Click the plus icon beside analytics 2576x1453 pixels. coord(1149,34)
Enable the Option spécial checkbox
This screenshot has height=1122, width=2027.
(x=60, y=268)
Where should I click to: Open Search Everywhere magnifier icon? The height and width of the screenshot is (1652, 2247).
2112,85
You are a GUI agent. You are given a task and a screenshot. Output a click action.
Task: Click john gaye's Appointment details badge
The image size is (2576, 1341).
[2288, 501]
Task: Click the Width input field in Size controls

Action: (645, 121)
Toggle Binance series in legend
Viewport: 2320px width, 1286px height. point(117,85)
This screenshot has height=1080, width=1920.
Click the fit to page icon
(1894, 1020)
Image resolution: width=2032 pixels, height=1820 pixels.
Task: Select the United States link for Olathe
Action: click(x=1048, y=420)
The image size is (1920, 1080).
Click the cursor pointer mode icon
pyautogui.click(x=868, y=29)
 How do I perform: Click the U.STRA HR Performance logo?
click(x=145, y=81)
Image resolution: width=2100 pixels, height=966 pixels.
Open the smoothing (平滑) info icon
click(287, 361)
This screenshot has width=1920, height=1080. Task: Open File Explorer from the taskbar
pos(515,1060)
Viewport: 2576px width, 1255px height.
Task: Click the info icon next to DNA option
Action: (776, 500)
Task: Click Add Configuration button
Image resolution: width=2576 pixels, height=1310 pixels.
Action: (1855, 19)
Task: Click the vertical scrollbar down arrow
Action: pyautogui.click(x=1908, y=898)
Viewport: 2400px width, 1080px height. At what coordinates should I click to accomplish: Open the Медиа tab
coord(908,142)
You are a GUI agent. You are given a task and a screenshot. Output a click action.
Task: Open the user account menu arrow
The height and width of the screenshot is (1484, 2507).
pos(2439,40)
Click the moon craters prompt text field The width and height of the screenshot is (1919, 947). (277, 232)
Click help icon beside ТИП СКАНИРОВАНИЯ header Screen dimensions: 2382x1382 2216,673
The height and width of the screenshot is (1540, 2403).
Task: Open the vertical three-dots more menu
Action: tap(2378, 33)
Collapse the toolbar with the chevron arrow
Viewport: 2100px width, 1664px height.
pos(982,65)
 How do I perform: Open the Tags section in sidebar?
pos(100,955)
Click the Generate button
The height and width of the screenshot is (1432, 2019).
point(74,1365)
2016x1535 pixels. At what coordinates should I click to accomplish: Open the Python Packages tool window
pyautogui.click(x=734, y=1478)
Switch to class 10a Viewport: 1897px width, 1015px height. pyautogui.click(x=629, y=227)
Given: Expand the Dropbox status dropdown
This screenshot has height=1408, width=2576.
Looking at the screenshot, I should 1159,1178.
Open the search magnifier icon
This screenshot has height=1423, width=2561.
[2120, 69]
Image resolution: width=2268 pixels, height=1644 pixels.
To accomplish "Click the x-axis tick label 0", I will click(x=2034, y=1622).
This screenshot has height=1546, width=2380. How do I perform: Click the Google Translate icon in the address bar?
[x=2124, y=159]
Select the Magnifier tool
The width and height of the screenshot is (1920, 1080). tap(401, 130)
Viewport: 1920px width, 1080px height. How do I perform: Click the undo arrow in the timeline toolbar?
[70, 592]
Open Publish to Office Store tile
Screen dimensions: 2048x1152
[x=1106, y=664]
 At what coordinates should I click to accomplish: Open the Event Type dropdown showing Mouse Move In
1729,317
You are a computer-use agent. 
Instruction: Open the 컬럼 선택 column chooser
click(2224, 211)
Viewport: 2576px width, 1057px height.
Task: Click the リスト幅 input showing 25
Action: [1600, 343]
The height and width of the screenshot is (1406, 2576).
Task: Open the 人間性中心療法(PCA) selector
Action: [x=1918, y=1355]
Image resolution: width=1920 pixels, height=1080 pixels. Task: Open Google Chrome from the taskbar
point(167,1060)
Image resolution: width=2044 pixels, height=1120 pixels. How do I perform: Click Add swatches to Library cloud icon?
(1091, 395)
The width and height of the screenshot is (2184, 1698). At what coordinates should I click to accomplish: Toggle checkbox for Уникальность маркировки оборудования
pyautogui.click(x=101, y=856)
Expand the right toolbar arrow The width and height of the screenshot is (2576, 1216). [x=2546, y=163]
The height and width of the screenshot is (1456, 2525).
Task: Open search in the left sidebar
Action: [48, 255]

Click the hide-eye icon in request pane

· · · · · · ·

## PROBLEM TO SOLVE:
From the material above, retype precisely the lines between the line holding "Click the fit to page icon" and the line holding "Image resolution: width=2268", inclusive, and nothing beyond them.

## ANSWER TO THIS EXERCISE:
Click the fit to page icon
(1894, 1020)
Image resolution: width=2032 pixels, height=1820 pixels.
Task: Select the United States link for Olathe
Action: click(x=1048, y=420)
The image size is (1920, 1080).
Click the cursor pointer mode icon
pyautogui.click(x=868, y=29)
 How do I perform: Click the U.STRA HR Performance logo?
click(x=145, y=81)
Image resolution: width=2100 pixels, height=966 pixels.
Open the smoothing (平滑) info icon
click(287, 361)
This screenshot has width=1920, height=1080. Task: Open File Explorer from the taskbar
pos(515,1060)
Viewport: 2576px width, 1255px height.
Task: Click the info icon next to DNA option
Action: (776, 500)
Task: Click Add Configuration button
Image resolution: width=2576 pixels, height=1310 pixels.
Action: (1855, 19)
Task: Click the vertical scrollbar down arrow
Action: pyautogui.click(x=1908, y=898)
Viewport: 2400px width, 1080px height. At what coordinates should I click to accomplish: Open the Медиа tab
coord(908,142)
You are a GUI agent. You are given a task and a screenshot. Output a click action.
Task: Open the user account menu arrow
The height and width of the screenshot is (1484, 2507).
pos(2439,40)
Click the moon craters prompt text field The width and height of the screenshot is (1919, 947). (277, 232)
Click help icon beside ТИП СКАНИРОВАНИЯ header Screen dimensions: 2382x1382 2216,673
The height and width of the screenshot is (1540, 2403).
Task: Open the vertical three-dots more menu
Action: tap(2378, 33)
Collapse the toolbar with the chevron arrow
Viewport: 2100px width, 1664px height.
pos(982,65)
 How do I perform: Open the Tags section in sidebar?
pos(100,955)
Click the Generate button
The height and width of the screenshot is (1432, 2019).
point(74,1365)
2016x1535 pixels. At what coordinates should I click to accomplish: Open the Python Packages tool window
pyautogui.click(x=734, y=1478)
Switch to class 10a Viewport: 1897px width, 1015px height. pyautogui.click(x=629, y=227)
Given: Expand the Dropbox status dropdown
This screenshot has height=1408, width=2576.
Looking at the screenshot, I should 1159,1178.
Open the search magnifier icon
This screenshot has height=1423, width=2561.
[2120, 69]
Image resolution: width=2268 pixels, height=1644 pixels.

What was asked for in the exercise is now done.